### EXTRACTED TEXT
^^^^^^^^

SECURITIES AND EXCHANGE COMMISSION

Washington, D.C. 20549

FORM 8-K

 

CURRENT REPORT

Pursuant to Section 13 OR 15(d) of The Securities Exchange Act of 1934

Date of Report (Date of earliest event reported)

November 10, 2011

US HIGHLAND, INC.

(Exact name of registrant as specified in its charter)

Oklahoma

333-139685

73-1556790

(State or other jurisdiction of incorporation)

(Commission File Number)

(IRS Employer Identification No.)

1241 South Harvard, Tulsa, OK

74112

(Address of principal executive offices)

(Zip Code)

Registrant’s telephone number, including area code

(918) 827-5254

n/a

(Former name or former address, if changed since last report.)

         

Check the appropriate box below if the Form 8-K filing is intended to simultaneously satisfy the filing obligation of the registrant under any of the following provisions:

¨ Written communications pursuant to Rule 425 under the Securities Act (17 CFR 230.425)

¨ Soliciting material pursuant to Rule 14a-12 under the Exchange Act (17 CFR 240.14a-12)

¨ Pre-commencement communications pursuant to Rule 14d-2(b) under the Exchange Act (17 CFR 240.14d-2(b))

¨ Pre-commencement communications pursuant to Rule 13e-4(c) under the Exchange Act (17 CFR 240.13e-4(c))

^^^^^^^^

### SOURCE DATA
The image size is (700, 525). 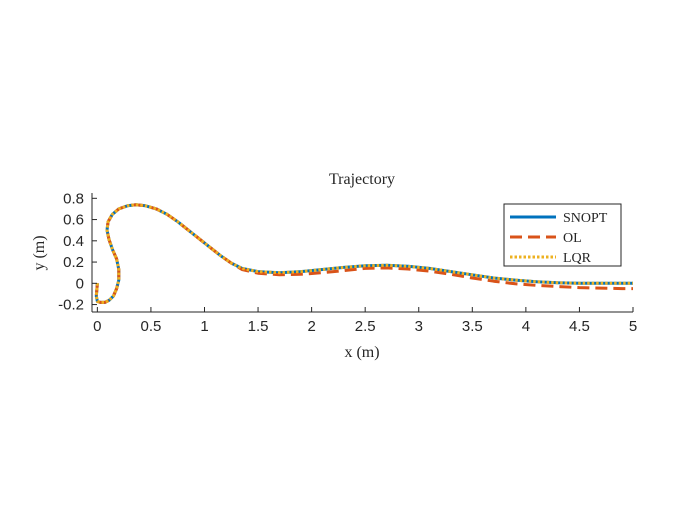 I want to click on x-tick-label: 2, so click(x=311, y=326).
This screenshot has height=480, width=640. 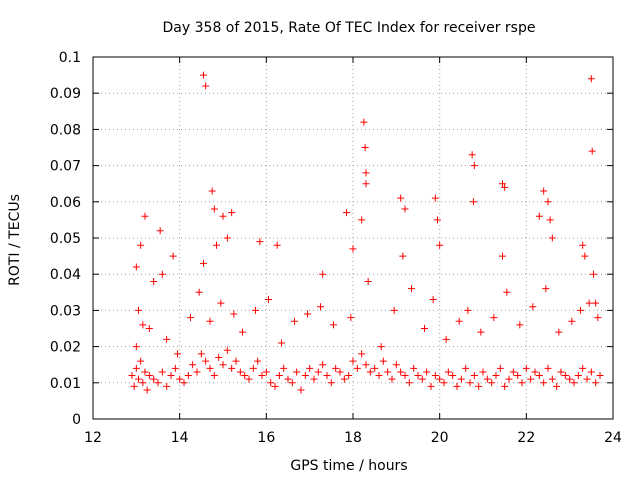 I want to click on x-tick-labels: 12 14 16 18 20 22 24, so click(x=353, y=438).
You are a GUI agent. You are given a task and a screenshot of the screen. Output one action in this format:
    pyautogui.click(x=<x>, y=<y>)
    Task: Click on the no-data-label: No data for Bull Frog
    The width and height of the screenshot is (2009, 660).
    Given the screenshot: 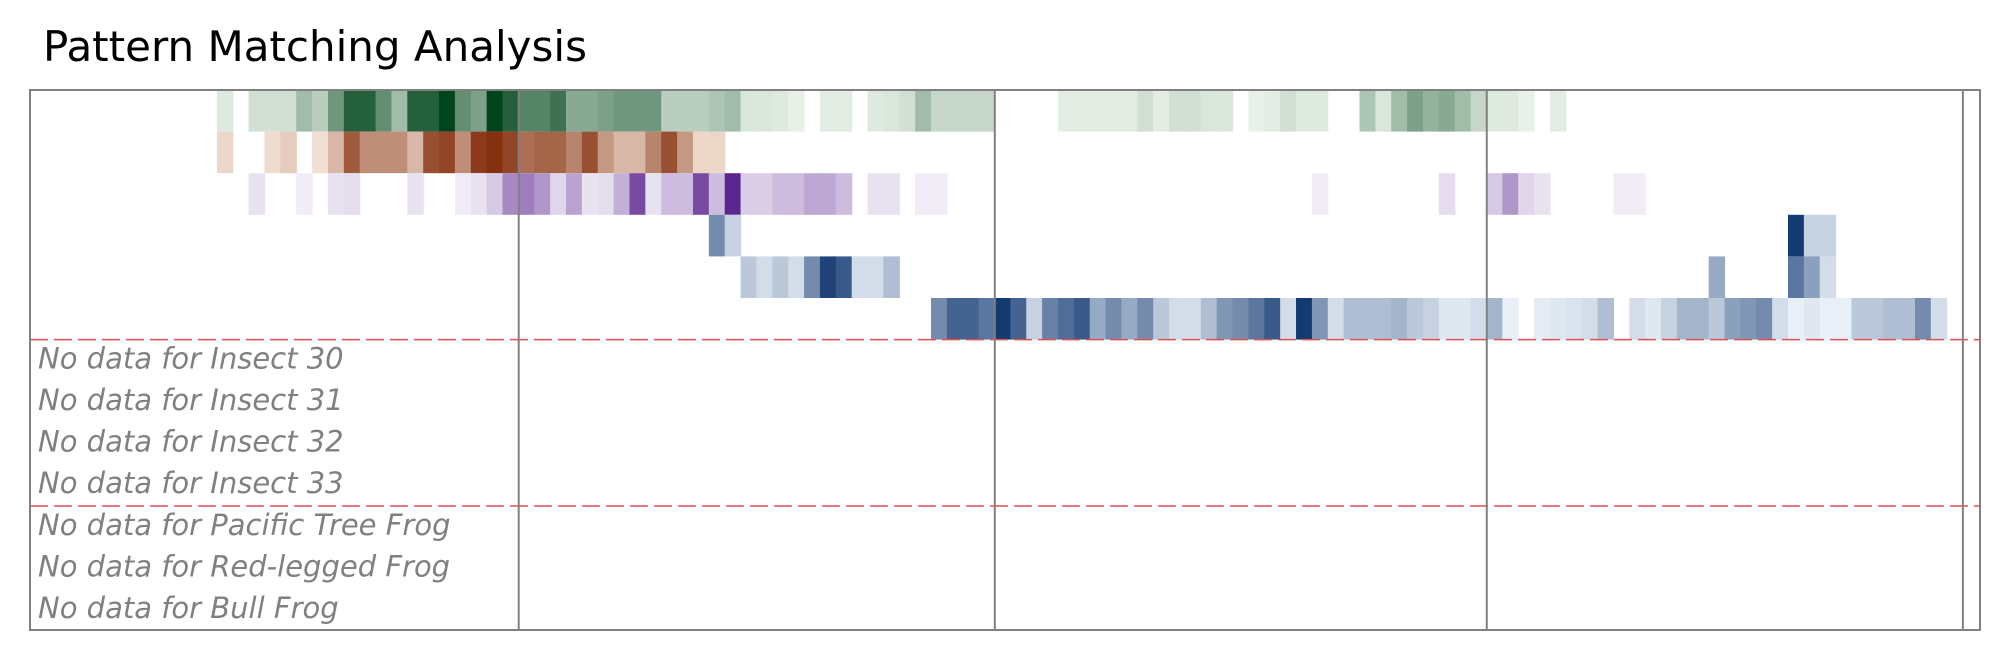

^^^^^^^^

### DIRECTIONS
Reproduce the Form 8-K cover page above in full, word for word.

### OUTPUT OF THE EXERCISE
SECURITIES AND EXCHANGE COMMISSION

Washington, D.C. 20549

FORM 8-K

 

CURRENT REPORT

Pursuant to Section 13 OR 15(d) of The Securities Exchange Act of 1934

Date of Report (Date of earliest event reported)

November 10, 2011

US HIGHLAND, INC.

(Exact name of registrant as specified in its charter)

Oklahoma

333-139685

73-1556790

(State or other jurisdiction of incorporation)

(Commission File Number)

(IRS Employer Identification No.)

1241 South Harvard, Tulsa, OK

74112

(Address of principal executive offices)

(Zip Code)

Registrant’s telephone number, including area code

(918) 827-5254

n/a

(Former name or former address, if changed since last report.)

         

Check the appropriate box below if the Form 8-K filing is intended to simultaneously satisfy the filing obligation of the registrant under any of the following provisions:

¨ Written communications pursuant to Rule 425 under the Securities Act (17 CFR 230.425)

¨ Soliciting material pursuant to Rule 14a-12 under the Exchange Act (17 CFR 240.14a-12)

¨ Pre-commencement communications pursuant to Rule 14d-2(b) under the Exchange Act (17 CFR 240.14d-2(b))

¨ Pre-commencement communications pursuant to Rule 13e-4(c) under the Exchange Act (17 CFR 240.13e-4(c))